§ THE TASK
With the images removed, reproduce each entry below word for word.
**** DATASET CONTENT
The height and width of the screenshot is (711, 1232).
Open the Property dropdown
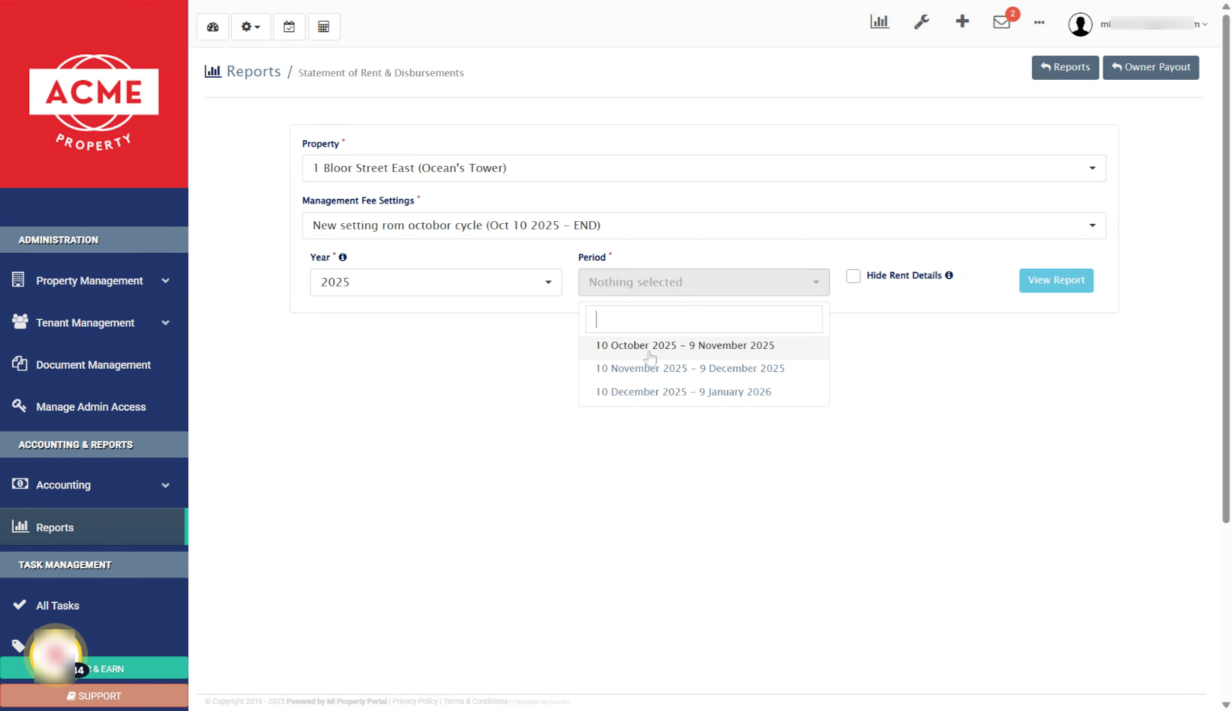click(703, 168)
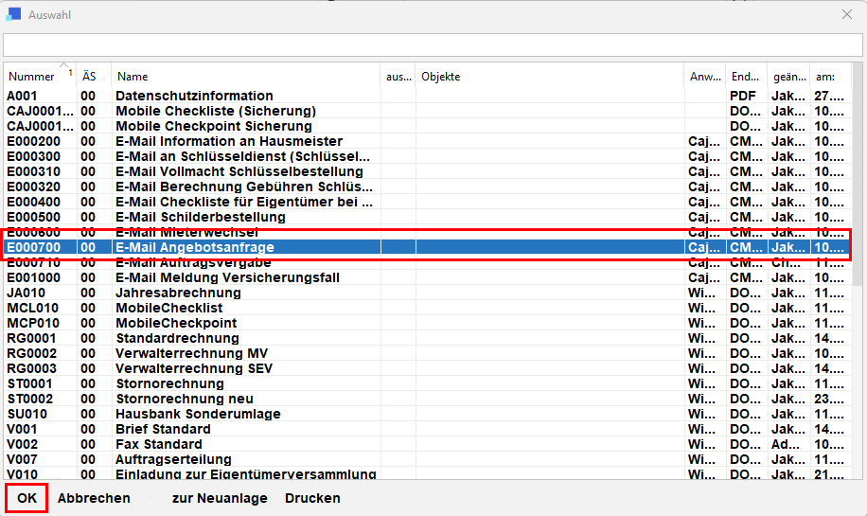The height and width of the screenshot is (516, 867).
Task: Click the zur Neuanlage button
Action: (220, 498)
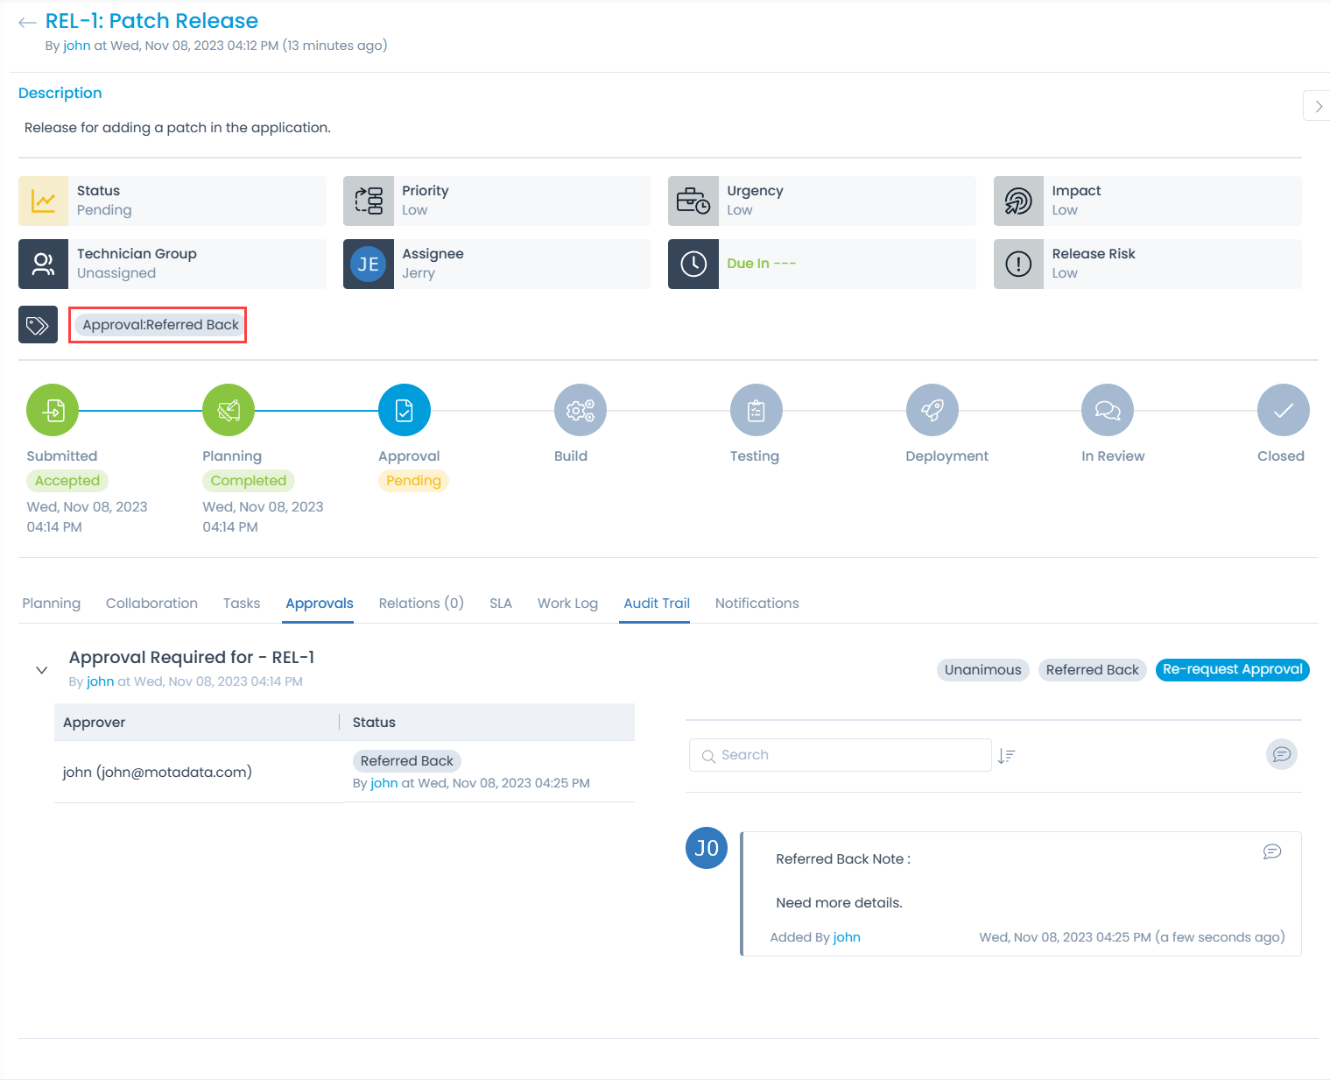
********
§ SOLUTION FOR THIS EXERCISE
The height and width of the screenshot is (711, 1232).
Open the Property dropdown
click(703, 168)
The height and width of the screenshot is (516, 867).
Task: Click the zur Neuanlage button
Action: (220, 498)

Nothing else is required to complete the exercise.